Drivers for Big Data

Business Intelligence
  • Smaller Small Medium Big Bigger
  • Default Helvetica Segoe Georgia Times

This article is an excerpt from the book Big Data Analytics: Disruptive Technologies for Changing the Game (MC Press, October 2012).


We are increasing the pace for Big Data creation. This article examines the forces behind this tsunami of Big Data. There are three contributing factors: consumers, automation, and monetization. More than each of these contributing factors, their interaction is speeding the creation of Big Data. With increasing automation, it is easier to offer Big Data creation and consumption opportunities to the consumers and the monetization process is increasingly providing an efficient marketplace for Big Data.

Sophisticated Consumers

The increase in information level and the associated tools has created a new breed of sophisticated consumers.
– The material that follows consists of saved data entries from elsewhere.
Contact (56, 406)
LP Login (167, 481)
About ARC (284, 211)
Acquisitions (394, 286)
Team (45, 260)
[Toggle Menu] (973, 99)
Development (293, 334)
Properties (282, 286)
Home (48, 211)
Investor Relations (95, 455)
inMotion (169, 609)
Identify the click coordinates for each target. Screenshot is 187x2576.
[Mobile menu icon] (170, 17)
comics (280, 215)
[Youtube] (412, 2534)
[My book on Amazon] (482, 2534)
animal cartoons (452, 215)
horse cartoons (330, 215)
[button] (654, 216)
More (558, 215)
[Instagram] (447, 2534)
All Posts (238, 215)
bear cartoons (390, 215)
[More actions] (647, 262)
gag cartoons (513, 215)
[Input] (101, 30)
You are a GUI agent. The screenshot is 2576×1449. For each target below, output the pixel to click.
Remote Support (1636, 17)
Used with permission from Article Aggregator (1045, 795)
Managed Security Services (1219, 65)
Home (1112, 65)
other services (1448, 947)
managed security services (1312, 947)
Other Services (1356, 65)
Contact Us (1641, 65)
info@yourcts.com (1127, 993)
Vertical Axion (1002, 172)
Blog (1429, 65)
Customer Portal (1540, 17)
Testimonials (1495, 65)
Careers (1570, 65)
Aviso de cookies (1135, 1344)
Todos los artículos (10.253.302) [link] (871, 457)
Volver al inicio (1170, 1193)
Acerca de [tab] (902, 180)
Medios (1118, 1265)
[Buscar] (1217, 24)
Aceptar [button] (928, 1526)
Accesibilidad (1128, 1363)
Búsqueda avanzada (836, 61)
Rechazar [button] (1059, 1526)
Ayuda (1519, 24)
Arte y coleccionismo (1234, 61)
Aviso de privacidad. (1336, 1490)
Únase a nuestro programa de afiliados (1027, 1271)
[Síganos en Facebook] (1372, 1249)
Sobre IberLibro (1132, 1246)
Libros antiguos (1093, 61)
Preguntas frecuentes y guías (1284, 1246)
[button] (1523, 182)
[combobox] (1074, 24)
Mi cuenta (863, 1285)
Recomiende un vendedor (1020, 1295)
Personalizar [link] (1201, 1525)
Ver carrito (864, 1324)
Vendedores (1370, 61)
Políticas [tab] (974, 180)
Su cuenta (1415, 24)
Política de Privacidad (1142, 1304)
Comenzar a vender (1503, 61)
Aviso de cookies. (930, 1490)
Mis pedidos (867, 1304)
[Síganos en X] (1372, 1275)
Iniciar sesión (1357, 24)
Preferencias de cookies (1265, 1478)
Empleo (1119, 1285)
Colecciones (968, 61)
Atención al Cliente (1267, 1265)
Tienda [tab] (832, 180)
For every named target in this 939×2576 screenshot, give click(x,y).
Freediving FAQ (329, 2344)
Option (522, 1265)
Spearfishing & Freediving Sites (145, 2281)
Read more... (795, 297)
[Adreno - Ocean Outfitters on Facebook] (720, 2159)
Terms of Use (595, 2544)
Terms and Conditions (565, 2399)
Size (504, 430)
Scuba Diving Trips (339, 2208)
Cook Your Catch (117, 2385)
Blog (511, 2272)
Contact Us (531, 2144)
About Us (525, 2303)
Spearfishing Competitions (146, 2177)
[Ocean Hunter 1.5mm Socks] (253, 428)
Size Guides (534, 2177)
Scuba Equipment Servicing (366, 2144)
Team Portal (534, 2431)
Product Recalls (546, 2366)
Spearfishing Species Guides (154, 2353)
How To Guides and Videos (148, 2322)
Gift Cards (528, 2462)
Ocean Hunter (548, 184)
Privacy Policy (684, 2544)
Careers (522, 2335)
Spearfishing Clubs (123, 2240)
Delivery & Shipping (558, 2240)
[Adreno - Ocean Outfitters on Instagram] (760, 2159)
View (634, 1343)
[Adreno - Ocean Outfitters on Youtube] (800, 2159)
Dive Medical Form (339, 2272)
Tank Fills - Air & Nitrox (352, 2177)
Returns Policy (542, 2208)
These consumers are far more analytic, far savvier at using statistics, and far more connected, using social media to rapidly collect and collate opinion from others. We live in a world full of marketing messages. While most of the marketing is still broadcast using newspaper, magazine, network TV, radio, and display advertising, even in the conventional media, narrow casting is gradually becoming more prominent. This is seen in local advertisement insertions in magazines, insertion of narrow cast commercials using set-top boxes, and use of commuter information to change street display ads. The Internet world can become highly personalized. Search engines, social network sites, and electronic yellow pages insert advertisements specific to an individual or to a micro-segment. Internet cookies are increasingly used to track user behavior and to tailor content based on this behavior.


Email and text messages rapidly led toward increased interpersonal interactions. Communication started not only with marketers but also with third parties and friends. Communication expanded to bulletin boards, group chats, and social media, allowing us to converse about our purchase intentions, fears, expectations, and disappointments with small and large social groups. Unlike email and text, the conversations are on the Web for others to read, either now or later.


So far, we have been dealing only with single forms of communication. The next sets of sources combine information from more than one media. For example, Facebook conversations involve a number of media, including text, sound clips, photos, and video. Second world and alternate reality are becoming interesting avenues for trying out product ideas in a simulated world where product usage can be experimented with.


We often need experts to help us sort out product features and how they relate to our product usage. A large variety of experts are available today to help us with usage, quality, pricing, and value-related information about products. A number of marketers are encouraging advisor or ambassador programs using social media sites. These selected customers get a preview of new products and actively participate in evaluating and promoting new products. At the end of the day, people we know and trust sway our decisions. This is the biggest contribution of social networks. They have brought consumers together such that sharing customer experiences is now far more frequent than ever before.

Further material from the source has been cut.